In 1857, a group of Sioux warriors, including Sitting Bull, attacked an Assiniboine camp, they had killed all except an 11-year-old boy who was still fighting against the raiders with his child-sized bow. Some Sioux warriors threatened to kill him, but before they could, he turned to Sitting Bull and wrapped his arms around his waist and said "please brother don't kill me!" Sitting Bull stopped his warriors and said, "This boy is too brave to die! I take him as my brother." While living with the Lakota they gave him the name Little Assiniboine and later changed it to Stays Back, because of his unwillingness to return to the Assiniboine. Sitting Bull later changed it to Jumping Bull after his father, who had been dealing with a toothache throughout the day when a war party of Crows (Apsáalooke) attacked them, jumped on his horse chasing after the raiders and was killed by a Crow Chief. Sitting Bull was not in camp and upon his return learned of his fathers fate.
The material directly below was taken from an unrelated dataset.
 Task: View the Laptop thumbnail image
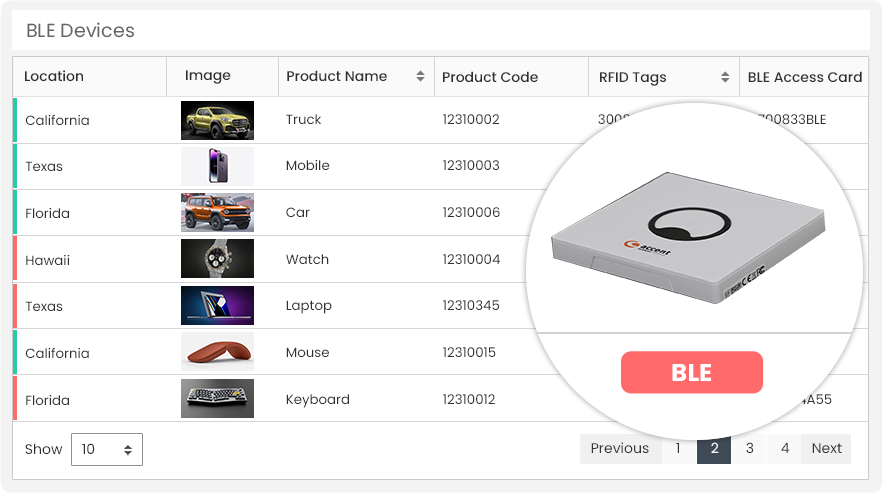click(217, 306)
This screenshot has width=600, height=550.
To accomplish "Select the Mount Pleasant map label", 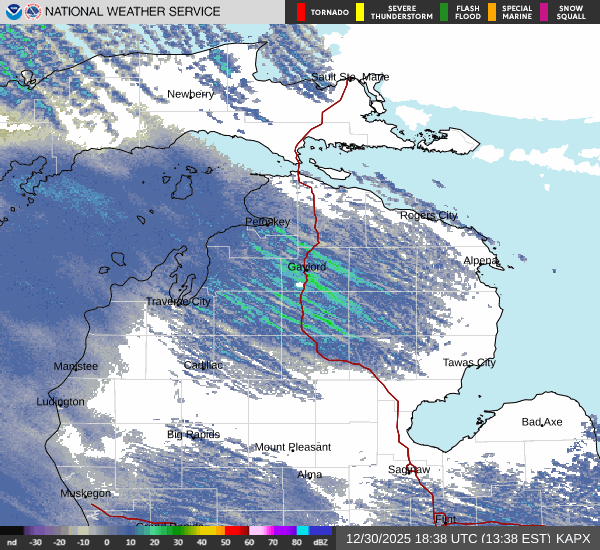I will tap(292, 447).
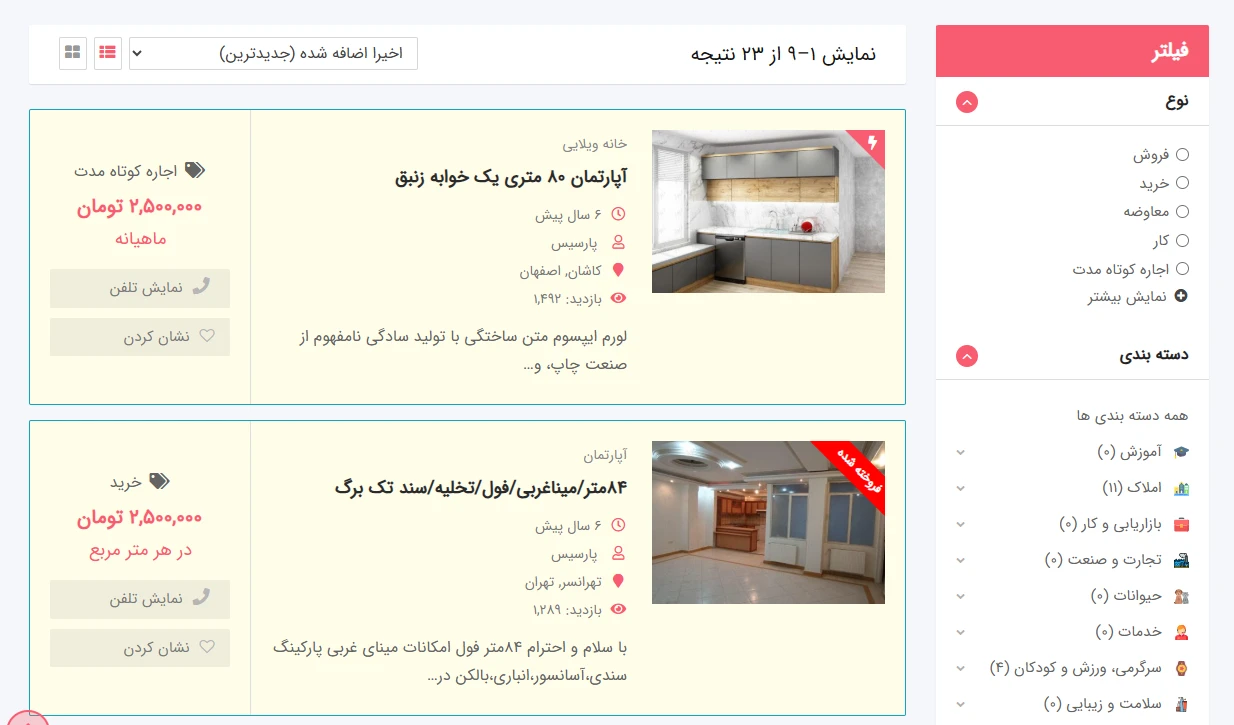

In his anger he went after the Crows and killed their chief, when he returned he pointed at Stays Back and said "from now on your name is Jumping Bull!" Jumping Bull stayed loyal to Sitting Bull and later died alongside him at Standing Rock in 1890 while attempting to defend him.

=== Iron Confederacy ===

The Assiniboine were a major part of an alliance of northern Plains Indian nations known as the Iron Confederacy, or Nēhiyaw-Pwat, as it is known in Plains Cree, beginning prior to 1692 until the late 19th century. The Iron Confederacy were allies in the fur trade, particularly with the Hudson's Bay Company. The Assiniboine and the Cree (šahíya) being important intermediaries in the Great Plains First Nations trading networks. Members included the Assiniboine, Stoney (téhą nakóda or į́yąȟe wįcášta), the Cree and Woodland Cree, Saulteaux (called iʾášijabina), as well as Métis (sakná), and individual Iroquois people who traveled west as employees for the fur traders. Loosely associated for military shelter against the Blackfoot and to ensure safe access to the prairies for the bison hunt were Plateau tribes such as Bitterroot Salish (Flathead) (pámnaska), Kutenai, Sekani, Secwépemc, and Nez Perce (pasú oȟnóga). Other Indian peoples on the northern plains, such as the Gros Ventre (ȟaȟátųwą), were occasionally part of the confederacy.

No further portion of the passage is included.